#### Extracted material
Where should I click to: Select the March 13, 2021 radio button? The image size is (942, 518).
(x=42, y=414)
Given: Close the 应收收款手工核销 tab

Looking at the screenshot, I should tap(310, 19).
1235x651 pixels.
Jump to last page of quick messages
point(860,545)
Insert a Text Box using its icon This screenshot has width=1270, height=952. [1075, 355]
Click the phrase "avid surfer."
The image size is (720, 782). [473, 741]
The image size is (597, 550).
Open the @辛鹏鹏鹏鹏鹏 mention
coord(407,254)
########
#### Extracted material
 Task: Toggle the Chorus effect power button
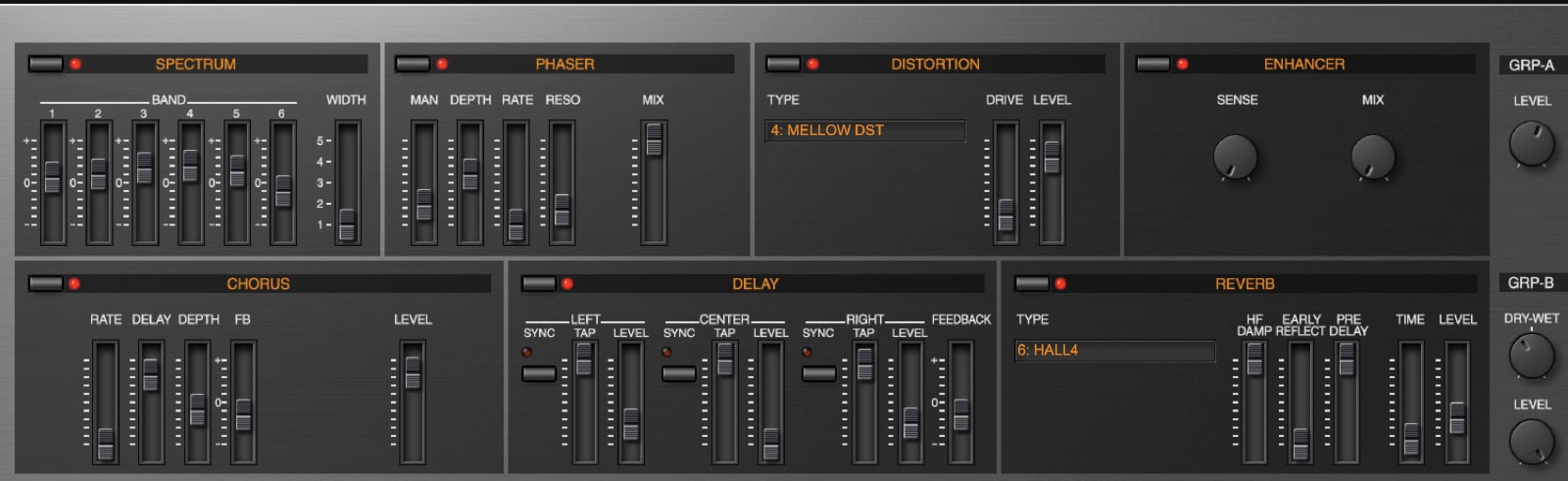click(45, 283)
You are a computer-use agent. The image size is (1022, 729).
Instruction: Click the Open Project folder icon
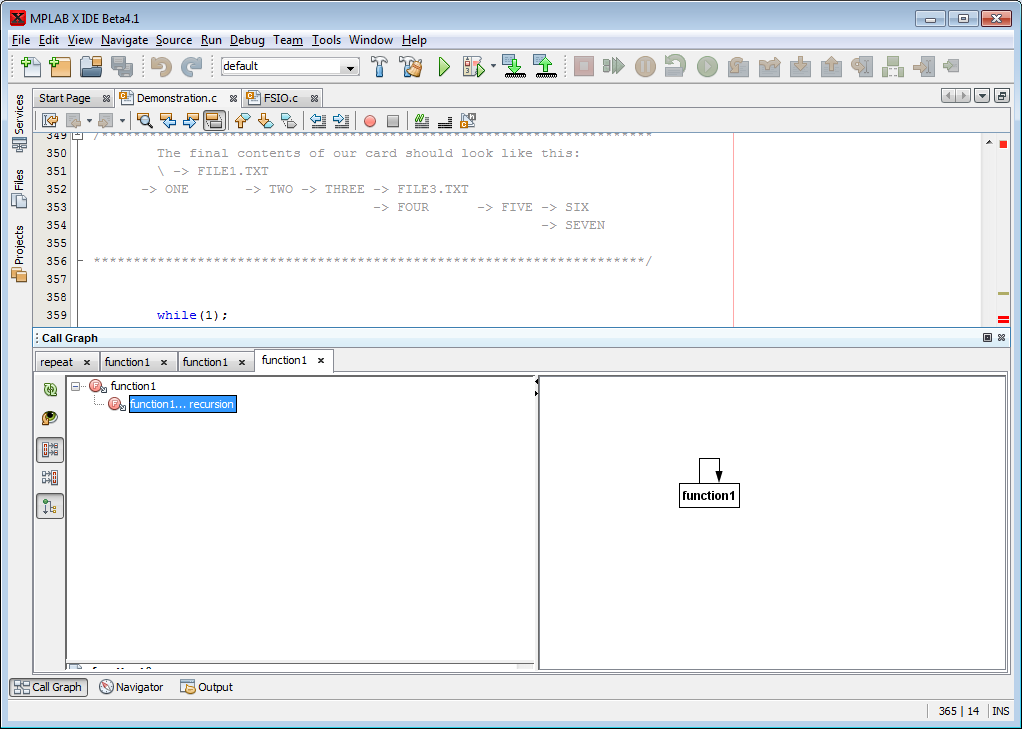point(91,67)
########
#### Extracted material
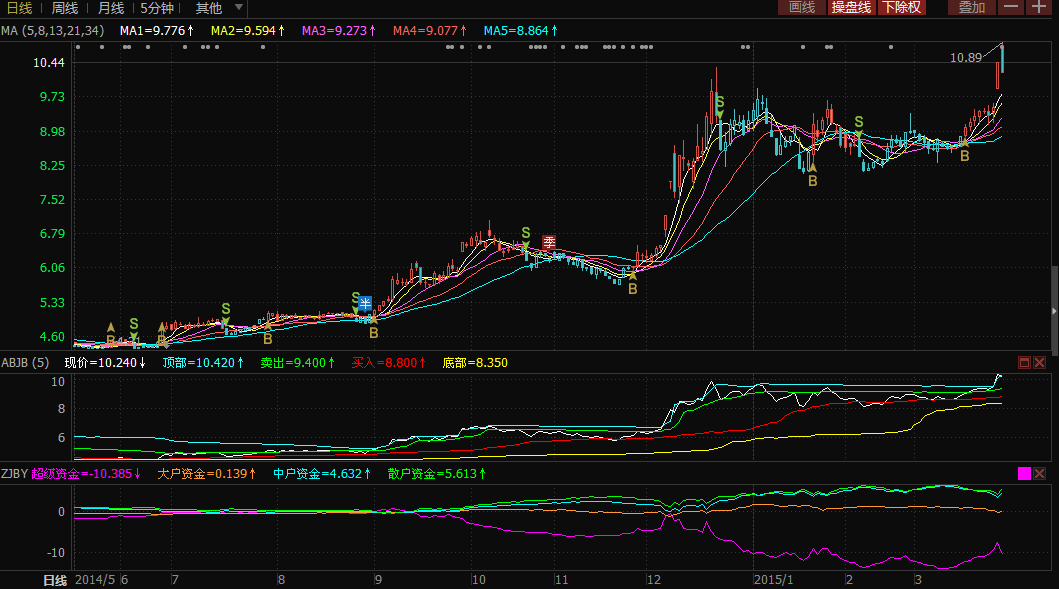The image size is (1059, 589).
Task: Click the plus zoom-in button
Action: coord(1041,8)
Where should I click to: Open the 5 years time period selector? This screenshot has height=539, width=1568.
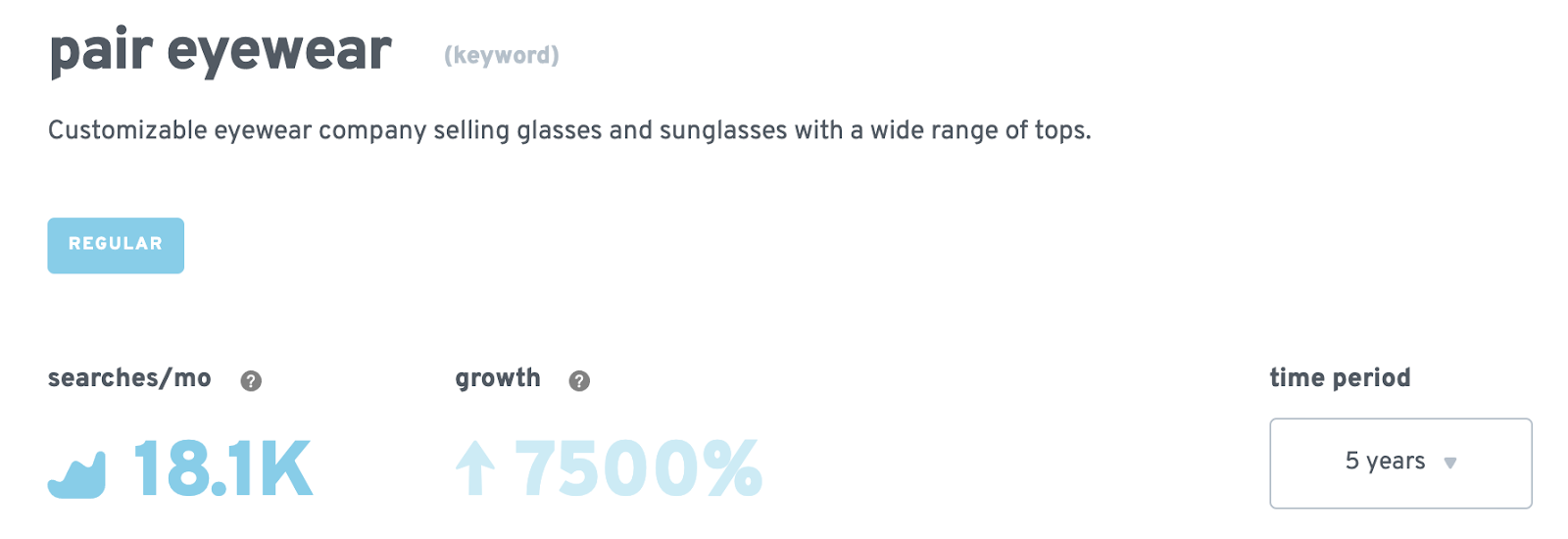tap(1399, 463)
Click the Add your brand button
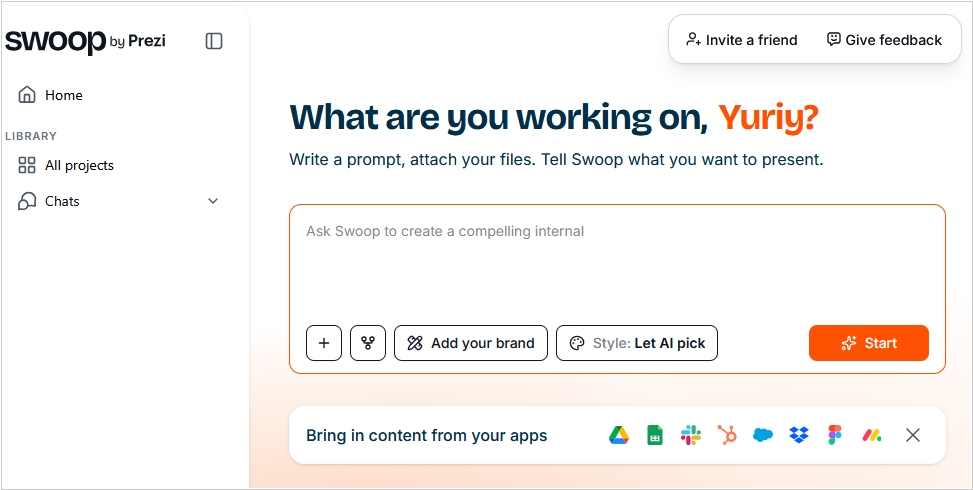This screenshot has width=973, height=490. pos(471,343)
########
Return every line of the rows that contains the string "Task".

* Written answer
 Task: Toggle the Chorus effect power button
Task: Click the plus zoom-in button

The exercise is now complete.